Memorias del viaje al mar

Recordando el último viaje al mar
Por: Orlanda Agudelo 

En las pasadas vacaciones, a eso de las 6 a.m. salió un bus del El Retiro con 28 jovencitos de las I.E.R de Pantanillo y Lejos del Nido, todos ellos de los grupos de 8° y 9°, elegidos para el viaje porque se aproxima su salida de las instituciones y ya no tendrían opción de hacerlo. Iban acompañados por Margarita Cárder, la profe de tejido y docente guía; Ana Miriam, la profesora del grupo de 8 y 9 de Lejos del Nido y Orlanda y Diana, bibliotecarias del Laboratorio del Espíritu.

El viaje al mar que hace el Laboratorio cada año busca que los niños y jóvenes de las veredas de El Retiro conozcan el mar, pero también que tengan una visión más amplia de nuestro territorio, de lo que es Colombia. Por eso, dos o tres meses antes del viaje los chicos empiezan a hacer un recorrido pedagógico por los aspectos físicos, geográficos y culturales de las regiones que se tocan en el recorrido entre El Retiro y las playas de El Calao, en Coveñas.

En el trayecto que dura unas doce horas, los viajantes observan y comentan los cambios climáticos, de vegetación, la economía, la población de los sitios que bordean la carretera hasta la costa. Con este objetivo paran en algunas partes, para sentir de cerca el calor extremo que contrasta con el habitual frío de El Retiro y también para comer y estirarse.

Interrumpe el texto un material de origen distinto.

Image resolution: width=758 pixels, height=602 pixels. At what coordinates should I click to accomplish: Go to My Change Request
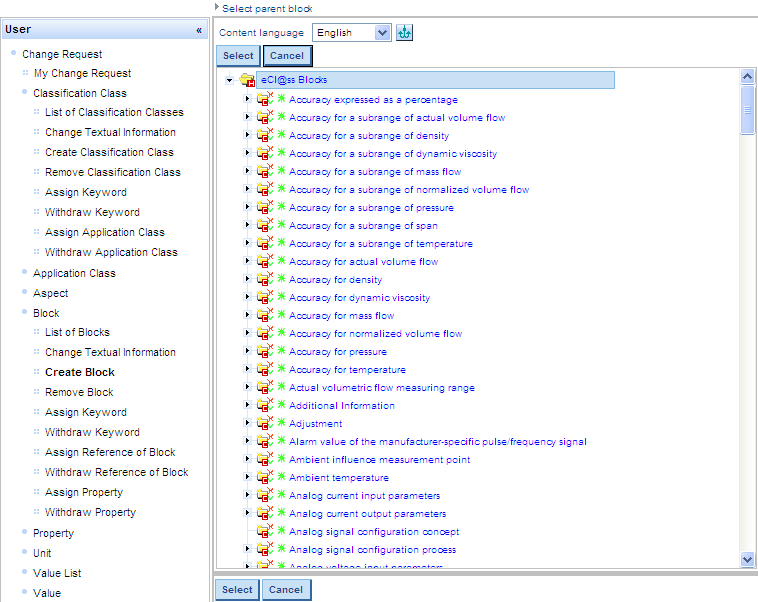click(x=82, y=73)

En estos cortos detenimientos está la posibilidad de ver grandes ríos, árboles únicos, animales de otros hábitats, personas que trabajan y se recrean de formas distintas.

La llegada al destino final siempre es una fiesta, hasta para quienes han ido otras veces. La puesta de sol les recibe como gritando una despedida que a la vez es bienvenida. Y luego vienen noches y días donde todo es descubrimiento: estar fuera de casa, pasar la mayor parte del día en el agua desafiando al sol y las aguamalas, pero también hacer pequeñas excursiones para reconocer los ecosistemas alrededor de las playas de El Calao, conocer a los compañeros de la otra institución y escribir, cada noche, las impresiones recogidas a lo largo del día.

En el  regreso ya se notaban caras de agotamiento y a la vez ganas de llegar a la casa y a las cosas de cada uno, pero sobre todo alegría por haber asistido a una experiencia nueva.